Ce que je souhaiterais aujourd'hui, c'est non seulement que de nombreux élèves allemands apprennent le français, mais aussi, en sens inverse, que beaucoup de jeunes Français apprennent l'allemand. L'enjeu en vaut la peine. Au plan culturel, évidemment, mais aussi au plan politique. Nous gagnerions beaucoup à pouvoir, grâce à la connaissance réciproque de nos langues respectives, débattre de la politique européenne et la façonner - comme on l'attend de "citoyens européens".

Nous sommes confrontés aujourd'hui dans nos deux pays à des problèmes et des défis très similaires, et pour tout dire, presque identiques: le terrorisme international, la faiblesse de la croissance, le nombre élevé de demandeurs d'emploi, l'ampleur des déficits publics et les difficultés de nos systèmes de protection sociale. Si une nouvelle guerre devait encore éclater à nos portes, au Proche-Orient, ces problèmes en seraient à nouveau aggravés, et la coexistence, si nécessaire et pourtant si fragile, entre des cultures différentes dans nos pays, en pâtirait et en deviendrait encore plus complexe. Nos chances de relever ces défis augmentent sans aucun doute si nous rapprochons et échangeons nos expériences - également par rapport aux Etats-Unis d'Amérique.

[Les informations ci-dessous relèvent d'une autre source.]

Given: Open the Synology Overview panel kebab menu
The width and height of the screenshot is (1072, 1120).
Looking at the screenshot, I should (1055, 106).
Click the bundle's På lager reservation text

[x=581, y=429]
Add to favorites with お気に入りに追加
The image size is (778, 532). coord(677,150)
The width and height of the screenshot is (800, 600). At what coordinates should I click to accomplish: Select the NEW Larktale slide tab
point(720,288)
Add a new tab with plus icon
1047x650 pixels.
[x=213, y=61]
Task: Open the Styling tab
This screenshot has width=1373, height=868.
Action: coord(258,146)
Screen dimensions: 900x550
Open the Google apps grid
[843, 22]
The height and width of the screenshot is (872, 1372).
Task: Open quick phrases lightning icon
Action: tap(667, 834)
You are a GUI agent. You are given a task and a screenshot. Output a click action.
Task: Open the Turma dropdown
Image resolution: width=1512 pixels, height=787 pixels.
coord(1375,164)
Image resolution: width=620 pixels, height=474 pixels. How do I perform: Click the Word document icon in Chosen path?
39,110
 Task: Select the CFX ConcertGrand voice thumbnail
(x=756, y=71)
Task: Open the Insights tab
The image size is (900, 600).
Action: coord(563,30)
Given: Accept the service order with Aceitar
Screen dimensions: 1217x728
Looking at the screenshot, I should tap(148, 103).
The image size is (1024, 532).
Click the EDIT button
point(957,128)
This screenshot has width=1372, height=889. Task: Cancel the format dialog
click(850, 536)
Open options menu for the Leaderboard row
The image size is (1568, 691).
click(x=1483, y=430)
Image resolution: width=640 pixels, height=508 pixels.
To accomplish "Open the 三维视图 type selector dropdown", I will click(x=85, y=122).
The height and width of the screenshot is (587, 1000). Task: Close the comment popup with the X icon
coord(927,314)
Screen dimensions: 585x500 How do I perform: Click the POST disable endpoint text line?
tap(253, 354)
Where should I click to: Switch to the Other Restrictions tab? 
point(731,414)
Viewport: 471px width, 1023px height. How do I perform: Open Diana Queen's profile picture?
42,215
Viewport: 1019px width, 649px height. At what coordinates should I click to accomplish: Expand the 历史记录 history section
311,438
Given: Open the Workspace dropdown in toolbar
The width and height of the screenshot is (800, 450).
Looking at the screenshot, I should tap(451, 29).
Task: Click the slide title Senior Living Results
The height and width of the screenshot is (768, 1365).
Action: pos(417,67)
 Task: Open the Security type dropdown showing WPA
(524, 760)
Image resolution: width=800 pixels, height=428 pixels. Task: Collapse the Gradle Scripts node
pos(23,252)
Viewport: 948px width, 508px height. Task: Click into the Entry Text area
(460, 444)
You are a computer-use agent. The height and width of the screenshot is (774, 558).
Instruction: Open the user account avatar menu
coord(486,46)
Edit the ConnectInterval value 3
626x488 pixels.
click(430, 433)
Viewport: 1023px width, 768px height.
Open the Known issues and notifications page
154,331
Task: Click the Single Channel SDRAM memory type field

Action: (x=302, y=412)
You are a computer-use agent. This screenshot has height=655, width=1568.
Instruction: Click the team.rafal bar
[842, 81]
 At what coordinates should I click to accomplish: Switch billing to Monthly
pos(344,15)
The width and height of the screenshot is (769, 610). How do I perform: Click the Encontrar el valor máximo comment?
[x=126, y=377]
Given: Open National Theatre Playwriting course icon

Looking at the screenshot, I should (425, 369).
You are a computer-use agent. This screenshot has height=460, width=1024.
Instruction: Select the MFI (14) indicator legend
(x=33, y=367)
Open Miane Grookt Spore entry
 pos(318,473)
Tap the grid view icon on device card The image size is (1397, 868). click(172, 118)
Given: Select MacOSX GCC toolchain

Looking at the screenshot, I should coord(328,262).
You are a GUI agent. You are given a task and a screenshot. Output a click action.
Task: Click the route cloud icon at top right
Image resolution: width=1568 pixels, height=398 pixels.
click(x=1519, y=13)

Saisissons donc l'occasion de cette réunion exceptionnelle de nos deux Parlements comme un signe et un encouragement, non seulement pour l'approfondissement de notre amitié, mais aussi pour une contribution de l'Europe à un monde de paix et d'équilibre entre les intérêts de tous, pour les droits de l'homme, la démocratie, et la résolution non-violente des conflits. C'est dans cet esprit que je tiens, Monsieur le Président Debré, à vous remercier une nouvelle fois de cette invitation, et à souhaiter à toutes et à tous la bienvenue à cette rencontre parlementaire de l'amitié franco-allemande."